(Lines of data)
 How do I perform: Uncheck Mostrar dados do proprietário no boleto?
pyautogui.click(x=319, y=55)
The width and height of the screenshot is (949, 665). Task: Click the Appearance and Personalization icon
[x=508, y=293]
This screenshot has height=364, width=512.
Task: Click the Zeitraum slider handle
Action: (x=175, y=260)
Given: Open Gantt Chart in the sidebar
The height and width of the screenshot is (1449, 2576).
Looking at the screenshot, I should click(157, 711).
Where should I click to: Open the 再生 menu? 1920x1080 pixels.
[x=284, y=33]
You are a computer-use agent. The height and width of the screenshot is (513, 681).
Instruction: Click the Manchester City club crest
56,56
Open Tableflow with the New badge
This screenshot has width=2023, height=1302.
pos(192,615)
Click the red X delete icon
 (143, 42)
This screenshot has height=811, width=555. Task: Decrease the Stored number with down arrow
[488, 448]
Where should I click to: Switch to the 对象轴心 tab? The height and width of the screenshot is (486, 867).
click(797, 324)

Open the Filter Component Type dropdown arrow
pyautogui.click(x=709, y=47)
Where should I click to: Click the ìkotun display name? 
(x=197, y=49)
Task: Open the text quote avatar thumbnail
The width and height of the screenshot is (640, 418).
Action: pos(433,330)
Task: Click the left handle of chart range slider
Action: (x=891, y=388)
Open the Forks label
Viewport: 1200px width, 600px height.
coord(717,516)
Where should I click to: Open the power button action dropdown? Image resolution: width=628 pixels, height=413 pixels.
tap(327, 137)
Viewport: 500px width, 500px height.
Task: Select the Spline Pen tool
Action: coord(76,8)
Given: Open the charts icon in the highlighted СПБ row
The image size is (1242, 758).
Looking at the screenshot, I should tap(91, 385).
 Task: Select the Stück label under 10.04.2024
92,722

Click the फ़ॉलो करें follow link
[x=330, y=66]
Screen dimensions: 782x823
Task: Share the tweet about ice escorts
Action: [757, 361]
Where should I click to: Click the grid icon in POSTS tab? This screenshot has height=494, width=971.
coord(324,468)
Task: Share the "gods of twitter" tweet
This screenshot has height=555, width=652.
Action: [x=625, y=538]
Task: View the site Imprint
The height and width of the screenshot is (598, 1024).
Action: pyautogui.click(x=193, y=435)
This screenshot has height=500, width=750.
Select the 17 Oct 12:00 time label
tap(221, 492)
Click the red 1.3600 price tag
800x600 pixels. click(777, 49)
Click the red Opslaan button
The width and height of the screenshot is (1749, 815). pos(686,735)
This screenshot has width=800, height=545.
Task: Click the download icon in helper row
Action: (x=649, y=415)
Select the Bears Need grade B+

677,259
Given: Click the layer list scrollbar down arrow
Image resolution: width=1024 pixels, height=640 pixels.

### Aim
Please turn the items above into a numbered list, dropping any blank lines.

### Task answer
1.  How do I perform: Uncheck Mostrar dados do proprietário no boleto?
2. pyautogui.click(x=319, y=55)
3. The width and height of the screenshot is (949, 665). Task: Click the Appearance and Personalization icon
4. [x=508, y=293]
5. This screenshot has height=364, width=512.
6. Task: Click the Zeitraum slider handle
7. Action: (x=175, y=260)
8. Given: Open Gantt Chart in the sidebar
9. The height and width of the screenshot is (1449, 2576).
10. Looking at the screenshot, I should click(157, 711).
11. Where should I click to: Open the 再生 menu? 1920x1080 pixels.
12. [x=284, y=33]
13. You are a computer-use agent. The height and width of the screenshot is (513, 681).
14. Instruction: Click the Manchester City club crest
15. 56,56
16. Open Tableflow with the New badge
17. This screenshot has width=2023, height=1302.
18. pos(192,615)
19. Click the red X delete icon
20.  (143, 42)
21. This screenshot has height=811, width=555. Task: Decrease the Stored number with down arrow
22. [488, 448]
23. Where should I click to: Switch to the 对象轴心 tab? The height and width of the screenshot is (486, 867).
24. click(797, 324)
25. Open the Filter Component Type dropdown arrow
26. pyautogui.click(x=709, y=47)
27. Where should I click to: Click the ìkotun display name? 
28. (x=197, y=49)
29. Task: Open the text quote avatar thumbnail
30. The width and height of the screenshot is (640, 418).
31. Action: pos(433,330)
32. Task: Click the left handle of chart range slider
33. Action: (x=891, y=388)
34. Open the Forks label
35. Viewport: 1200px width, 600px height.
36. coord(717,516)
37. Where should I click to: Open the power button action dropdown? Image resolution: width=628 pixels, height=413 pixels.
38. tap(327, 137)
39. Viewport: 500px width, 500px height.
40. Task: Select the Spline Pen tool
41. Action: coord(76,8)
42. Given: Open the charts icon in the highlighted СПБ row
43. The image size is (1242, 758).
44. Looking at the screenshot, I should tap(91, 385).
45.  Task: Select the Stück label under 10.04.2024
46. 92,722
47. Click the फ़ॉलो करें follow link
48. [x=330, y=66]
49. Screen dimensions: 782x823
50. Task: Share the tweet about ice escorts
51. Action: [757, 361]
52. Where should I click to: Click the grid icon in POSTS tab? This screenshot has height=494, width=971.
53. coord(324,468)
54. Task: Share the "gods of twitter" tweet
55. This screenshot has height=555, width=652.
56. Action: [x=625, y=538]
57. Task: View the site Imprint
58. The height and width of the screenshot is (598, 1024).
59. Action: pyautogui.click(x=193, y=435)
60. This screenshot has height=500, width=750.
61. Select the 17 Oct 12:00 time label
62. tap(221, 492)
63. Click the red 1.3600 price tag
64. 800x600 pixels. click(777, 49)
65. Click the red Opslaan button
66. The width and height of the screenshot is (1749, 815). pos(686,735)
67. This screenshot has width=800, height=545.
68. Task: Click the download icon in helper row
69. Action: (x=649, y=415)
70. Select the Bears Need grade B+
71. 677,259
72. Given: Click the layer list scrollbar down arrow
73. Image resolution: width=1024 pixels, height=640 pixels.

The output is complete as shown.